Source: BBC Skillswise
Dyslexics can largely learn to read, write and study effectively when they use methods geared to their unique learning style.
It is therefore important to diagnose dyslexia early in a child's school life so they can receive appropriate help with their learning.
The earlier teachers can address a dyslexic's needs the better the outcome, in terms of reading skills.
If children who are dyslexic get effective phonological training by the age of six, they will have significantly fewer problems in learning to read than children who are not identified or helped until they are eight.
Almost three-quarters of those eight year-olds will still be having problems reading when they are 14 or 15.
The multi-sensory approach
|"Some people get lost in the system and don't realise their potential".|
|Joanna Jeffery, teacher |
Dyslexics benefit from a different approach to learning. They tend to be visual thinkers and respond well to multi-sensory teaching methods.
This means that children are taught the links between what they see and what they hear and feel.
So when they are taught to recognise new letters, they need this to be reinforced by being taught the phonetic sounds associated with it, and learning and tracing its shape accurately, at the same time.
Failure to recognise dyslexia early enough, and tailor learning to the condition can lead to children not realising their full intellectual potential.

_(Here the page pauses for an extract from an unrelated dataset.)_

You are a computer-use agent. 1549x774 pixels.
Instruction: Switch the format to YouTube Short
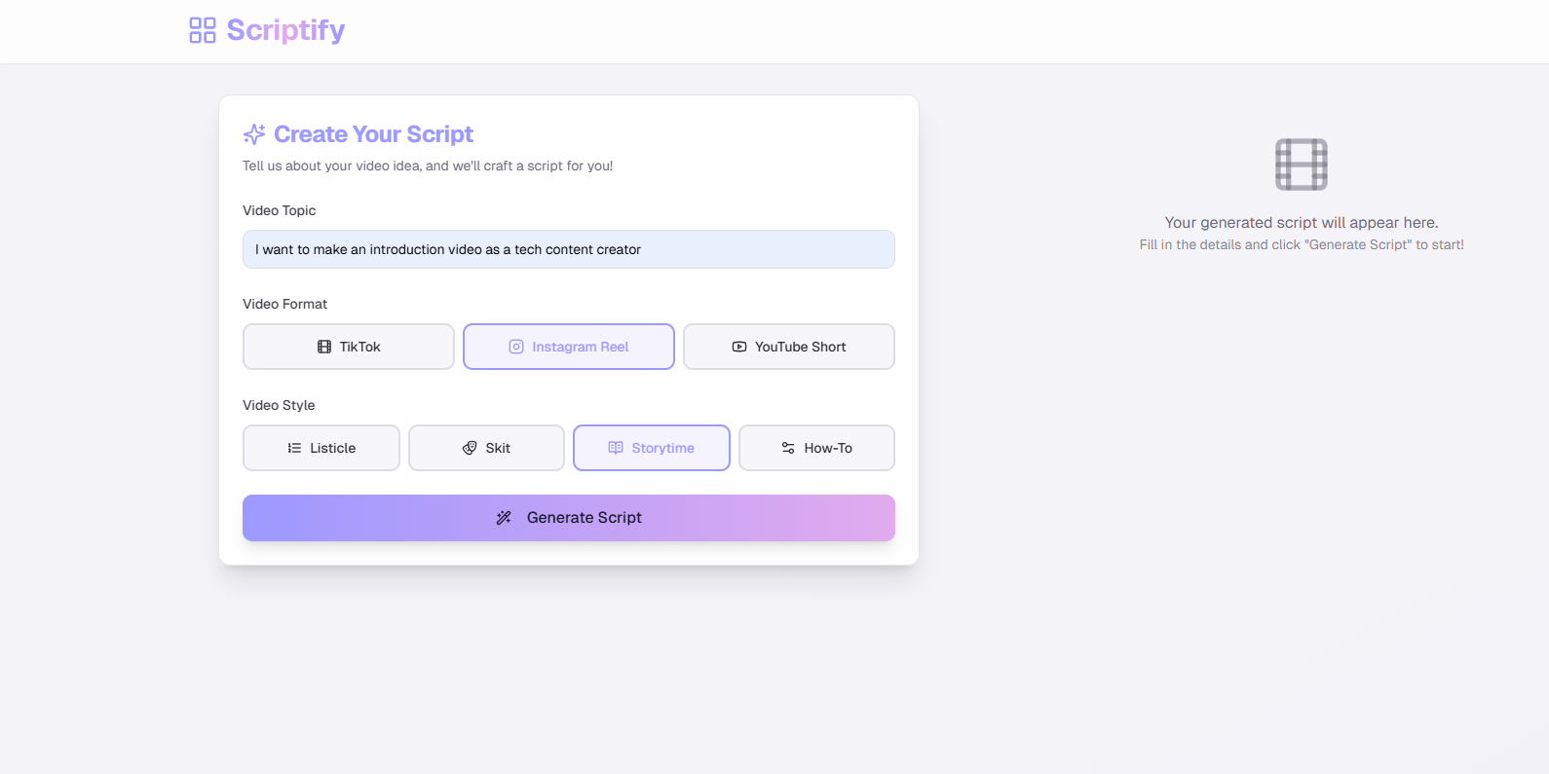788,347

A reduced reading experience that can impede growth of vocabulary and background knowledge.
|Tom Harris is now working hard to master reading |
Nine-year-old Tom Harris used to find school a struggle. He found reading extremely difficult and because of this he felt he couldn't play an active part in school. His mother says;
"He used to get really upset ... I got cross with him because he couldn't do it [read] ..."
Tom's parents thought his problems might be caused by dyslexia.
This wasn't confirmed until last June when specialist teacher Joanna Jeffery diagnosed him as dyslexic.
Now, with his needs recognised, he is finding school a more inviting place. He is now one of a handful of children helping with Steve Walkden's research.
Steve is comparing Tom's eye-movements to those of his non-dyslexic peers.
The new test
|Eye tracking could hold the key to diagnosing dyslexia accurately|
Steve's eye-tracking test works by looking at how well a person can track a point of light across a screen.
Shown a light on the screen, a child's normal reaction would be to follow the light.
The children are told however to ignore the light and focus on another part of the screen.
Dyslexic children find it more difficult not to look at the light, and so Steve is trying to isolate this characteristic through his research, and use it as a diagnostic tool.
Steve's research is still at a very early stage, but he has high hopes for it;
"The potential is tremendous - if it works out it's a whole new ball game. But it's early days yet ... just a toe in the water".
If the results are significant, Steve is looking at conducting a far larger study.
His aspirations are to see the test incorporated into the standard assessments every school age child goes through.
This way, dyslexia can be recognised at an early stage, and children can recede help with reading early on in their school lives.